So, Why Did I Write A First Cousins Romance?
When people hear the pitch for my debut YA novel, HOW WE FALL, one of the first questions I usually get asked is “so, why did you write a cousins romance?” In case you’re interested, too, I thought I’d write up something about it.
Yes, it’s an actual love story about first cousins. No, I didn’t write it to support cousin marriage in particular, or because I ever had a relationship with my cousin (I didn’t, and neither did any of my siblings or cousins). Here’s the quick pitch:
In the wake of her best friend’s disappearance, 17-year-old Jackie throws herself into an obsessive relationship with her cousin, only to find out her best friend’s secrets might take him, too.
So, yes, there’s a bit of tragedy to it. And they don’t start out with an entirely healthy relationship. If you’ve read How I Live Now, Flowers in the Attic, or Forbidden, you know those kinds of love take a toll on people. It’s not entirely tragic, though, and the relationship isn’t an abusive one. It’s a flawed one, and a difficult one. (And most relationships are flawed and difficult.)
So, why did I write about first cousins?
1) I love best friend romances. I think they’re sweet, and deep, and full of little tensions. There’s not much like discovering the person who knows you best is the one you want to share your life with. To me, HOW WE FALL is primarily a best friend romance, even though it’s a taboo one. I liked the idea of writing a sort of extreme best friend love story, and the cousin dynamic seemed like a fascinating one to use. For a lot of people, the cousin relationship is a unique one. Cousins know your family, but don’t necessarily share the same baggage. They know your siblings and parents and the special aggravation that can come with them. A lot of people grew up seeing their cousins frequently, so there’s no use having pretensions– they’ve known you since you were little. They’ve been there, they know you, and they’ll be there for the rest of your life.
2) I mean, why not write about cousins? a) It’s not illegal. Cousin marriage is legal in about half the states, and is only considered incest in a few. b) It happens. Some form of cousin marriage accounts for 20% of marriages worldwide. I personally know of three cousins marriages. c) People do write about it.
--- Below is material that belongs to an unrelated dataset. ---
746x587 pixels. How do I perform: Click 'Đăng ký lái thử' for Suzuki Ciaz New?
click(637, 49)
We have a history full of famous cousin marriages, as well as a number of famous novels (including Mansfield Park) where cousin marriage is part of the story. (Also, hey, if you haven’t seen Arrested Development, you really should. Clever, hilarious, great fun.) d) Cousin crushes happen a lot. One thing I find really interesting is the stories people tell me when they hear about it. Turns out, a lot of people kissed their cousin when they were little and a lot of people crushed on an older cousin.
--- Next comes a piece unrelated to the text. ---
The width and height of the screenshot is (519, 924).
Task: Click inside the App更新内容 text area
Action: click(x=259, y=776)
Yes, there are safety issues, similar to other forms of nontraditional relationships, and yes, there are genetic issues, though the genetic issues with children from first cousin marriages are widely exaggerated. The risk of birth defects for children of first cousins is only 2% higher than for the general population. Your own personal genetic history plays a bigger role in your children’s birth defects than marrying your first cousin. Author John Green actually created a very interesting video about cousin marriage. Skip to about minute 7 for his comments on genetic and ethical issues.
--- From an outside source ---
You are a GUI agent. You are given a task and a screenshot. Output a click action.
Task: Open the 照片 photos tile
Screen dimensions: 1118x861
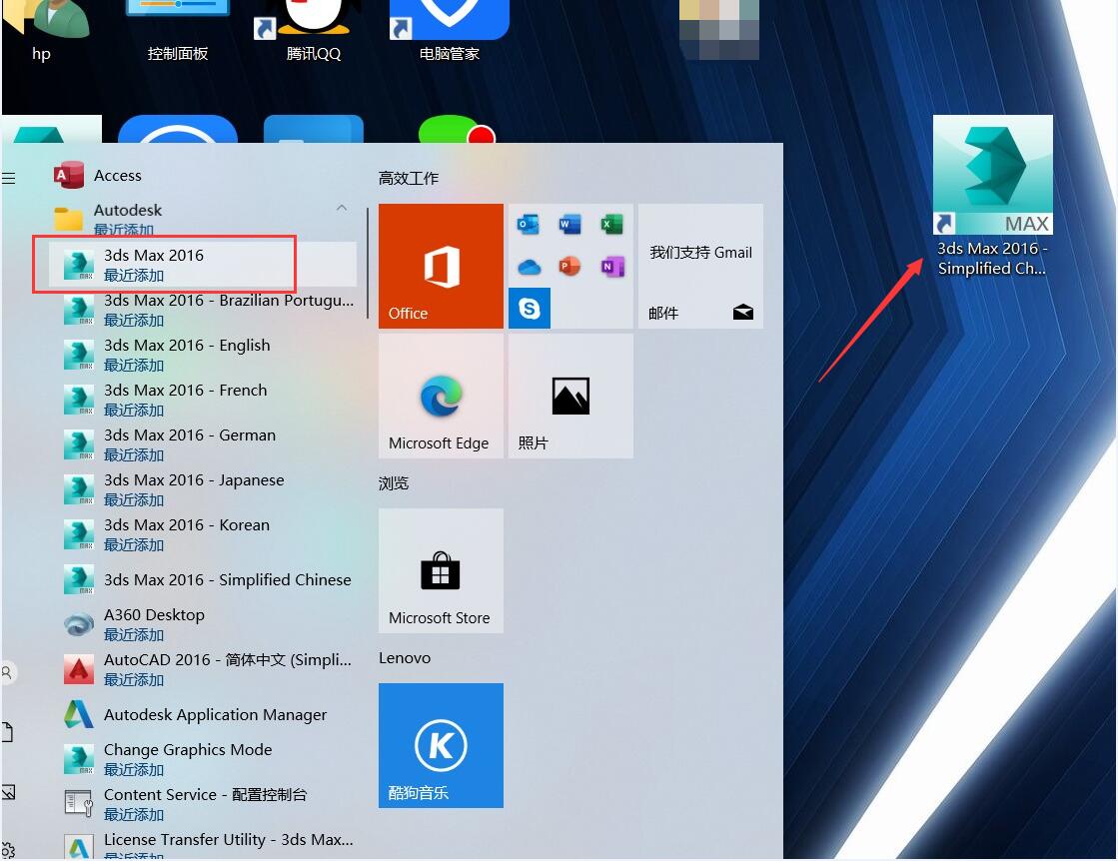tap(570, 397)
3) There’s a lot of conflict. The problems and issues surrounding cousin relationships are exactly why I wanted to write about it. Conflict makes a story, right? Usually, the deeper the struggle, the more fascinating the story. We’ve seen that with other prejudices– biracial, cross-cultural, and same-gender relationships, relationships crossing political, religious, and status lines, and just about any other boundary we put up between people. When the conflict is an immoveable fact with deep-rooted prejudices and potential to harm your family, that’s a significant and difficult struggle. The problems with cousin relationships are a huge part of why I wanted to write about it. It would test my characters in ways not much else could.
4) It’s not really about cousins. That’s the fabric, sure. But to me, How We Fall is about self. About finding out what you really want out of life, and being brave enough to go after it. It’s about emotional dishonesty, and courage, and roots, and missed opportunities changing who you become. And really, I hope it’s a fun read. There’s humor, produce farming, and Casablanca quotes, and flirting, friendship, and sisters. It’s about parents, and being uprooted, and sneaking off in the dark, and Hitchcock movies. It’s about a girl and her family, and the guy she can’t/won’t/desperately wants to go after.
Have you read any other taboo YA? I loved Unteachable by Leah Raeder, and of course the three sibling/cousin stories I mentioned above: Forbidden, Flowers in the Attic, and How I Live Now. Do any others come to mind?